Coal is formed from peat, which is a collection of rotting plants found in and around swamps. The conversion from peat to coal is called coalification.

In the various stages of coalification, peat is changed to lignite, lignite is changed to subbituminous coal, subbituminous coal is changed to bituminous coal, and bituminous coal is changed to anthracite coal.

In the United States, coal is found in areas of eastern and western Kentucky, where it is layered between shales, sandstones, conglomerates, and thin limestones. The time span from approximately 320 million years ago and until about 30 million years is commonly called the Coal Age.

Sedimentary Stratification

We saw how sedimentary layers can gather in one location, as a result of natural processes such as waves, currents, drying, wind, and other factors, when we looked at different stratas.

Geologists often use the words sedimentary bed and sedimentary layer to mean much the same thing. I have followed this pattern and will use both words to define sedimentary rock layers. The sedimentary rock strata are laid down in certain well-known structures such as:

* Lamination bedding,

* Uniform layers,

* Cross-bedding,

* Graded beds,

* Turbidity layers, and

* Mud cracks.

We will look at the differences between these types and how they give a different look to a variety of sedimentary rock layers.


Nearly all sedimentary rocks are laid down in layers or beds. Layers can be very thin, like a few millimeters or as thick as 10–20m or more. This sedimentary layering or bedding gives it the characteristic striped look seen in the Grand Canyon and deserts of the United States. The exposed mesas and arches are made of layered sedimentary rock.

A bedding plane is a specific surface where sediments have been deposited. Bedding most often happens in a flat plane as wind or water has layered it over and over onto the same area. When a bedding plane has a different color from surrounding rock, it makes it easier to spot one layer from another. Although we think of bedding as horizontal, this is not always the case.

Bedding is the formation of parallel sediment layers by the settling of particles in water or on land.


When an area has fine, thin (less than 1 cm in thickness) bedding layers, it is known as lamination or lamination bedding. Over millions of years, a single bed made up of very thin individual layers can be several meters thick. Different sedimentary lamination layers can be set apart by grain size and composition. These differences are caused by the different environments in place over long stretches of geologic time.


A sedimentary rock layer, made up of particles, all about the same size, is known as a uniform layer. A uniform layer of clastic rock has particles of a single size that have been tumbled by a current of a constant speed. If a uniform bed is made up of layers of single particle sizes, it is thought that currents of different speeds caused the uniform layering of like particles at different times. When nonclastic minerals precipitate out of a solution, the crystals that form uniform layers are all the same size.

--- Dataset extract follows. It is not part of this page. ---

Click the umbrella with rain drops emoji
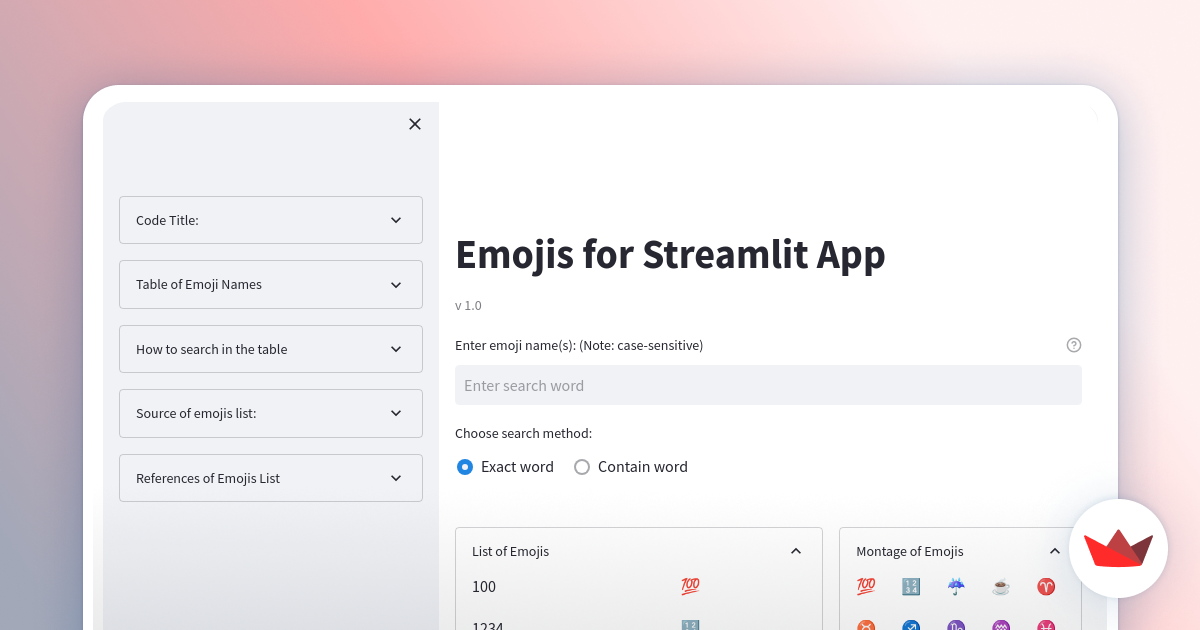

Cross bedding happens when wind or water causes sedimentary layers to be laid down at inclined angles to each other. These can be up to 358 from the horizontal and are found when sediments are laid down on the downhill slopes of sand dunes on land or sandbars in rivers or shallow seas. Crossbedding of wind-deposited sediments can be beautifully complex with many changes in direction. Figure 7-6 gives you an idea of cross-bedding found in sandstone. Graded bedding comes about through the sorting of particles by a current. A graded or gradient bed is layered with heavy, coarse particlesat the bottom, medium particles in the middle layers, and fine particles on top.

A graded layer is made up of particles that are layered from coarse to fine with the heaviest particles on the bottom.

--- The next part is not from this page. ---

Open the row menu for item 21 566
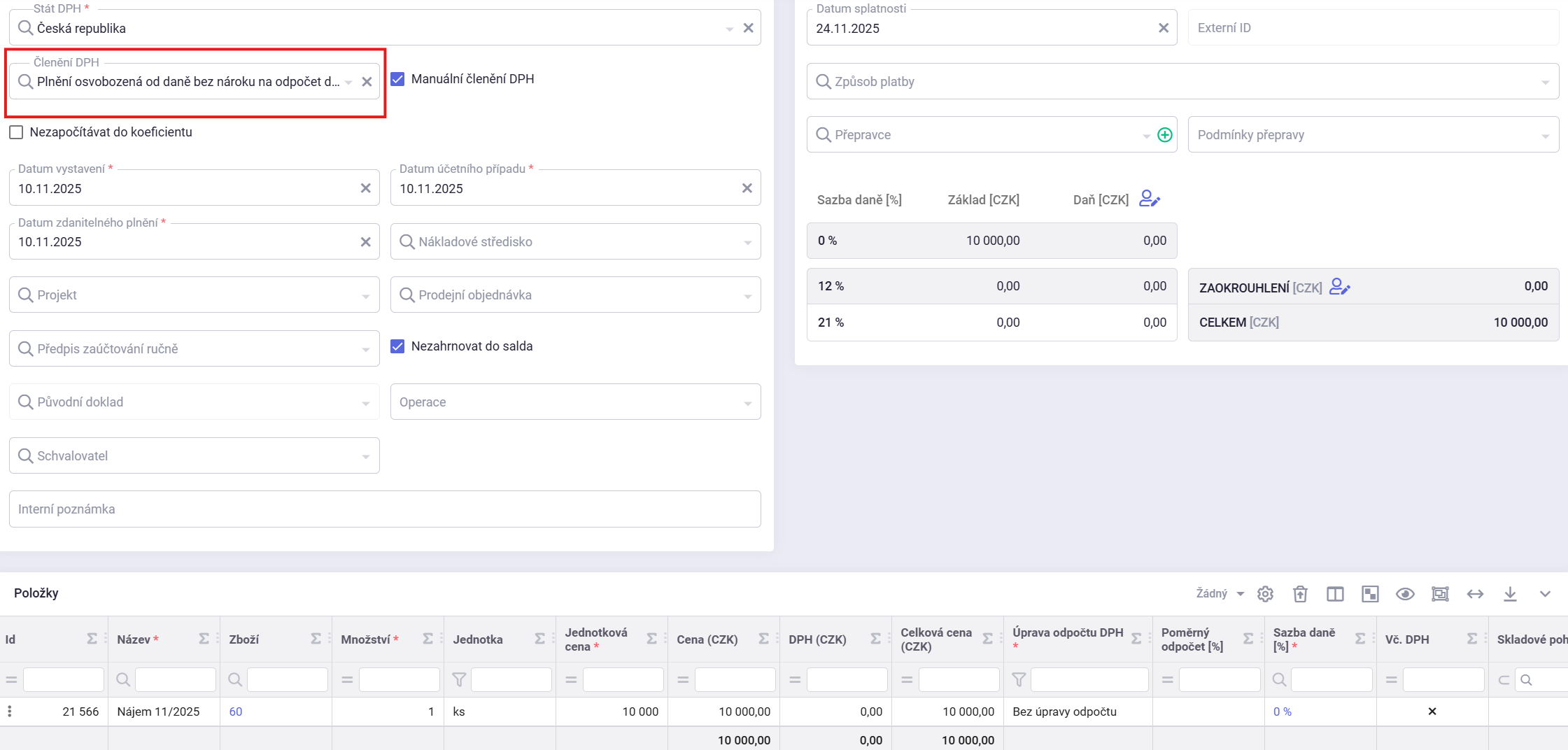This screenshot has height=750, width=1568. click(x=10, y=712)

It’s like a jar full of beach sand, small shells, sea glass, and seawater. If you shake it up, everything swirls around for a few minutes before settling. When settling according to weight, the heavier glass pieces settle first, followed by the shells, before everything is coated finally by sand. Over geologic time, these graded beds are piled on top of each other, many meters thick, by deep ocean currents along the sea floor.

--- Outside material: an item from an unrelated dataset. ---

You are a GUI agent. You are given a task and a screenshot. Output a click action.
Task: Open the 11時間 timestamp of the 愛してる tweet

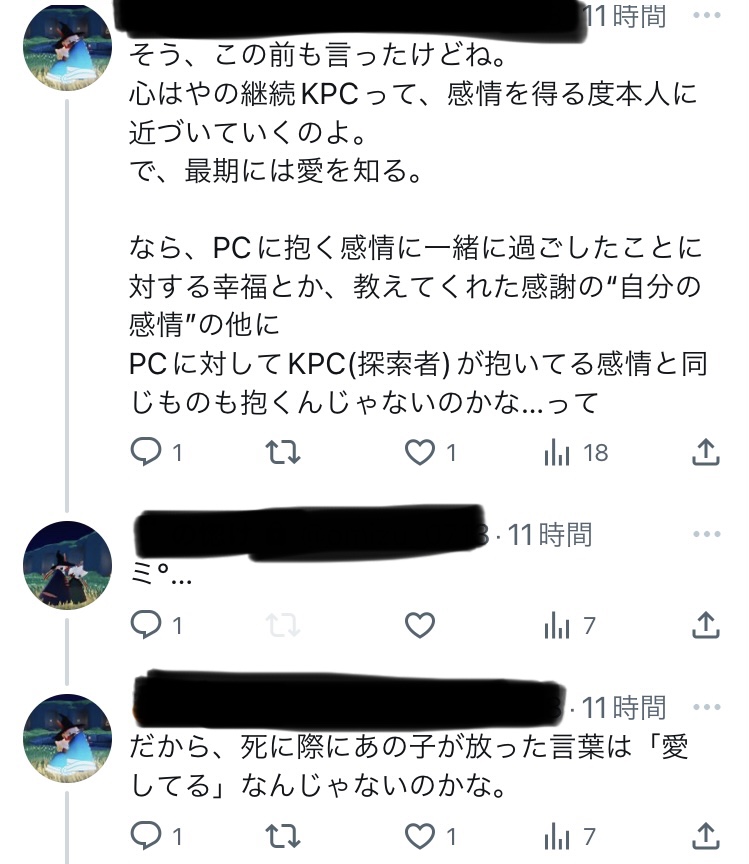tap(623, 708)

Turbidity bedding is found as ripples in the sedimentary rock record. Just as parallel lines of beach sand near the water line are caused by the constant pounding of the surf, sedimentary rock layers are hardened in these same patterns.

When bedding of sediments happens in water, it is almost always horizontal. But currents can affect the look of sedimentary rock as well, with constant wave action giving sedimentary rock layers a symmetrical look. Water currents making swirls and eddies cause permanent overlaying of sedimentary rock. Waves at the beach, constantly depositing sediment with a back-and-forth movement, produce bedding with evenly shaped (symmetrical) peaks. Sediments deposited by a current in only one direction cause sedimentary peaks to be tilted away (asymmetrical) from the direction of the current..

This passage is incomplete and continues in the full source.